Theresa Jang: At the end of the year, I mean we — I would say, at the end of the year, assuming no further acquisitions, which is kind of the way we approach our planning and our projections, we should see a gain to the lower end of the range. The equity offering we did in November, really did what we intended for it to do, because it gave us the additional capacity to fund that positions, while knowing that we had ZETCON and Morrison Hershfield, to fund in the first quarter here. So, we’re in really good shape. And so, as the year unfolds and cash flow, it remains a focus for us to turn over quickly. I would say, that we should be in the – the lower half of our range.
Yuri Lynk: Okay. Last one, just quickly, a bit of a nitty-gritty one. You do mention specifically, that you’ve included Morrison Hershfield, in your updated guidance, you don’t mention ZETCON. Safe to assume, that’s also in there?
Theresa Jang: Yes. So, ZETCON was included in the guidance when we rolled it out in December. And so incrementally, we now have MH in there, too. But yes, that definitely both our in our current guidance.
Yuri Lynk: That makes sense. Okay. Thanks, I’ll turn it over.
Operator: Thank you. One moment for our next question. Our next question comes from Jacob Bout with CIBC. Your line is now open.
Q – Jacob Bout: Good morning.
Gord Johnston: Good morning.
Q – Jacob Bout: I had a question on your organic growth. It was quite strong in the quarter. But when I look at infrastructure in particular, you were on the low single digit, I think was around 3% on a net basis. What happened there especially, as we think about the US? Was the organic growth, a little better in the US or — And then what type of improvement, are you expecting year-on-year specifically, on infrastructure organic growth?
Gord Johnston:
— :
Q – Jacob Bout: Okay. The second question just on mix. When you look at Infra, Water and Environmental Services building, are you happy with your mix right now? Where would you like to bulk up? And maybe just comment quickly on what ZETCON and Morrison Hershfield bring to the table?
Gord Johnston: Yeah, so happy — in general we’re very happy, with our current mix. I think that — so when you look at Morrison Hershfield, it’s primarily with a lot of expertise in the building segment as well as in transportation. So again, two core areas for us that will continue to move forward. ZETCON is very active also in the transportation space and primarily from a project management and construction management perspective.
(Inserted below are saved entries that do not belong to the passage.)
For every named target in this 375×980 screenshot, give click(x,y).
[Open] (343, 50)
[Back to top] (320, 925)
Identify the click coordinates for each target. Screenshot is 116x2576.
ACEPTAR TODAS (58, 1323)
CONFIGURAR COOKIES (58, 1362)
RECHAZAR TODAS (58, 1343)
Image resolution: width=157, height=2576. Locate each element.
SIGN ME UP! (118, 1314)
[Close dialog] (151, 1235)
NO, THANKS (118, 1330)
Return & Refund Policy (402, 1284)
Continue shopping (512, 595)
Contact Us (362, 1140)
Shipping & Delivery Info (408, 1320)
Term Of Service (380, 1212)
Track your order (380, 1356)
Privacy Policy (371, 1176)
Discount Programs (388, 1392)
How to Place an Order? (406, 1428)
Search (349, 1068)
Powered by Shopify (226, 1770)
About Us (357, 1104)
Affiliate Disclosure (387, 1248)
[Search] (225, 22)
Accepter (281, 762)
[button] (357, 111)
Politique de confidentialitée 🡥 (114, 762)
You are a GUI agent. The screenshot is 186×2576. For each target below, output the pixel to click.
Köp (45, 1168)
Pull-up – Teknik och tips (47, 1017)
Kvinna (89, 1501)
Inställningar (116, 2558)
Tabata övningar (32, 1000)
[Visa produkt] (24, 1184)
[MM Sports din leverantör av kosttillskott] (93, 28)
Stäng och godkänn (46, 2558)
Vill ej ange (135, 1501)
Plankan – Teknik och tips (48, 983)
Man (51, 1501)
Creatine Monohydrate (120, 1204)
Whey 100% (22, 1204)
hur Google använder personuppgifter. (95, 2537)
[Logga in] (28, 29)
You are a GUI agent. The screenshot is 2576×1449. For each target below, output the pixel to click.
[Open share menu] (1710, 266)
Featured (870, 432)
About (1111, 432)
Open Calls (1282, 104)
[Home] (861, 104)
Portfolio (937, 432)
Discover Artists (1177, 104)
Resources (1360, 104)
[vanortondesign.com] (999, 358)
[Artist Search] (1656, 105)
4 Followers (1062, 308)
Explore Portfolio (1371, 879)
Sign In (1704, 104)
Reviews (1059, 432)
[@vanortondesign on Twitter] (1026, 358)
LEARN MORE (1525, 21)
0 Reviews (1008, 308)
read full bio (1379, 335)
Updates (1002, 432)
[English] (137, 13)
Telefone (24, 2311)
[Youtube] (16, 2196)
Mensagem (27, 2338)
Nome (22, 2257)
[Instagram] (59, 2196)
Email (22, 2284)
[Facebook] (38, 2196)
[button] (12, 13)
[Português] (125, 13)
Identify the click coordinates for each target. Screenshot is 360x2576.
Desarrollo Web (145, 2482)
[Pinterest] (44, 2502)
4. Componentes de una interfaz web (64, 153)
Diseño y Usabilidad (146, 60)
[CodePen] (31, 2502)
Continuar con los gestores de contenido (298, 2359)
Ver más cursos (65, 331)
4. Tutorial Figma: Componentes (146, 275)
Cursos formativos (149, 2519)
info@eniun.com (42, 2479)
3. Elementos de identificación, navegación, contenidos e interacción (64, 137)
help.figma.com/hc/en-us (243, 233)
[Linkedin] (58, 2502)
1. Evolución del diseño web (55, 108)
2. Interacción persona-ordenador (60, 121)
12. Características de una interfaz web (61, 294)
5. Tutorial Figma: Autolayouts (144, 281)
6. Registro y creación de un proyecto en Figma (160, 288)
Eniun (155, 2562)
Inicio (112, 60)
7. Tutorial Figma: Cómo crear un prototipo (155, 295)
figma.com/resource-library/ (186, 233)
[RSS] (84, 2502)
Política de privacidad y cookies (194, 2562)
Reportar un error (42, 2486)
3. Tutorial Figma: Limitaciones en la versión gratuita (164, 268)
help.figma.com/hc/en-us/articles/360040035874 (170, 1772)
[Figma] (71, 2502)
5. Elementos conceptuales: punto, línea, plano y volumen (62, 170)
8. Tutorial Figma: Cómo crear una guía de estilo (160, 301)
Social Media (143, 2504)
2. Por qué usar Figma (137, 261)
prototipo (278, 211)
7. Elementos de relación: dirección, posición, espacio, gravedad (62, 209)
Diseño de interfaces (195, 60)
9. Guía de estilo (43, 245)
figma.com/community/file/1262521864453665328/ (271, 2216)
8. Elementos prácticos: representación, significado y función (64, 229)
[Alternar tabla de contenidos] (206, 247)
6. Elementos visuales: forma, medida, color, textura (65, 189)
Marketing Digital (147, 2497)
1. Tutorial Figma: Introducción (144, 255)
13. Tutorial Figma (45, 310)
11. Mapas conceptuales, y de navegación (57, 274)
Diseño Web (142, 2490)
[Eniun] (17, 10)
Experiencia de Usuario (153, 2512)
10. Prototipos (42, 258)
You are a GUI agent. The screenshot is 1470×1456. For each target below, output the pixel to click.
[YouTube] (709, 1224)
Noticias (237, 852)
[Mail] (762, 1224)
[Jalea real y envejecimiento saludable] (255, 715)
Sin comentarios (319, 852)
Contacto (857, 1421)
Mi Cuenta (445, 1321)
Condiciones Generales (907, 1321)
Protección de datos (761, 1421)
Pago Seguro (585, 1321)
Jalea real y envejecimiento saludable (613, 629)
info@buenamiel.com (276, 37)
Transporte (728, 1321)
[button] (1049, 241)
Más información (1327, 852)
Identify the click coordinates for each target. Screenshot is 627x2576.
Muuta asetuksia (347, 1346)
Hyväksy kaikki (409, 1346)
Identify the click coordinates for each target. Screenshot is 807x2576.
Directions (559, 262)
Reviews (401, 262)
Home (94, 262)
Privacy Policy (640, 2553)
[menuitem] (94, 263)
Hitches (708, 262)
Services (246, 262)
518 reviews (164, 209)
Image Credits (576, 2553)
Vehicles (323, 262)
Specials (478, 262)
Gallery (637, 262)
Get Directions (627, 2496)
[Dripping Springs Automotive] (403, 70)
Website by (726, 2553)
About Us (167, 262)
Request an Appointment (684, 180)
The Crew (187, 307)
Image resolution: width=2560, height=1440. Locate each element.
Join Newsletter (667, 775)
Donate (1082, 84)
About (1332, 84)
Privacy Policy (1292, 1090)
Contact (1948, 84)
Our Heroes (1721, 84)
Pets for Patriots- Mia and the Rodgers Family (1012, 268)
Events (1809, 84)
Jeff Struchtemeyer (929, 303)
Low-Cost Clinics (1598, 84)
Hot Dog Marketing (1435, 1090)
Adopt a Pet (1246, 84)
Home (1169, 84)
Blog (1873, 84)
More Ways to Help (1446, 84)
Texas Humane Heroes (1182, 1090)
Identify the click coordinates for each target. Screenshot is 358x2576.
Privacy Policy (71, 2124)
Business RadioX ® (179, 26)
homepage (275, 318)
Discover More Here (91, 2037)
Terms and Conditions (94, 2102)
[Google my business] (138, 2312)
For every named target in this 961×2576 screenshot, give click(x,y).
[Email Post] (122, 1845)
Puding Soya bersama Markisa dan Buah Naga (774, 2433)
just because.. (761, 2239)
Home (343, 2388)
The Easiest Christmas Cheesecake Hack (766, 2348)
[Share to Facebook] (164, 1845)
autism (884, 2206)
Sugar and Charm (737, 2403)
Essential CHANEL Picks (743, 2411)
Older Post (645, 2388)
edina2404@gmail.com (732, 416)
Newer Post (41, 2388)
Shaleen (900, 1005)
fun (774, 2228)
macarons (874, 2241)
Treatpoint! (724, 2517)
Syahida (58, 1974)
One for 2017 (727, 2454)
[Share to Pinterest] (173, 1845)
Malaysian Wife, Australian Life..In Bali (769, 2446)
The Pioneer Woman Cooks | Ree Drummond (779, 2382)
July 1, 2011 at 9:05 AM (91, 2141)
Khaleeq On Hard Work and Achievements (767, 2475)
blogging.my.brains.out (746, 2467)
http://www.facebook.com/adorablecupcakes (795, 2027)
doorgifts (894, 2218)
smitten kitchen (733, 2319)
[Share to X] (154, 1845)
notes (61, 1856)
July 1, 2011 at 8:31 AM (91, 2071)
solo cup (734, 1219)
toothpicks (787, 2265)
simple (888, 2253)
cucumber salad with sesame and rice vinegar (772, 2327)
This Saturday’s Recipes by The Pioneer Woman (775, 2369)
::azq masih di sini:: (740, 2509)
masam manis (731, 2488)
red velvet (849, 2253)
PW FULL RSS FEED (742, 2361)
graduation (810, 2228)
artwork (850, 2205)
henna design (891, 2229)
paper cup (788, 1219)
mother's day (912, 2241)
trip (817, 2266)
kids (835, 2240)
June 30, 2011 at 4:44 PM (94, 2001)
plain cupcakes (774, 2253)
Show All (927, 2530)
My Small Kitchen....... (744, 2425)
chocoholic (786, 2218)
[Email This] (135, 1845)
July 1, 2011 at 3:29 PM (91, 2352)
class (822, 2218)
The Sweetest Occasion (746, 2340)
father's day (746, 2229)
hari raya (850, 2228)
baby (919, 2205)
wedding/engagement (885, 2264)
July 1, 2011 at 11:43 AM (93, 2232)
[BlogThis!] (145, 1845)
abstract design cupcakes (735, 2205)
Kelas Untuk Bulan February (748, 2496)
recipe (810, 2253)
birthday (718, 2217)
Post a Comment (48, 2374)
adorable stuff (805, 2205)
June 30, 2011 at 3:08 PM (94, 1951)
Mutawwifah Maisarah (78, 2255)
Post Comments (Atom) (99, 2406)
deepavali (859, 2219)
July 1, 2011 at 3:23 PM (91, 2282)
So roadways, bridges beginning to get involved in some of the electrical grid work in Germany as well. So again, all sort of the core activity that we’ve got and none of — neither of those on their own are really going to materially move our overall split between our various business operating units.
Jacob Bout: Thank you.
Operator: Thank you. One moment for our next question. Our next question comes from Michael Doumet with Scotiabank. Your line is now open.
Michael Doumet: Hey. Good morning, Gordon, Theresa.
Gord Johnston: Good morning.
Michael Doumet: Good morning. Very impressive pace of organic hires. Just wondering if you could comment on the extent of the improvement in labor availability this year or now versus last year? And if you can comment on whether you’re looking to maintain that pace of organic hires into 2024?
Gord Johnston: Right. And so yes good question. A couple of things there. Firstly, we have really ramped up the pace of hiring over the last number of years, doing a lot of — and a lot of the hires interestingly are both — it’s a bit divergent. One is that the we continue to hire at the entry level in order to continue to fill out that portion of our demographic profile. So a lot of hiring at the new graduate level people in their first five or 10 years of their career. But one thing that we’ve seen evolve with the last couple of years, as we are continuing to get more and more of these large projects that we’re bringing in a lot of more senior staff as well, people with 30 35 years of experience and we’re becoming increasingly attractive to those folks also.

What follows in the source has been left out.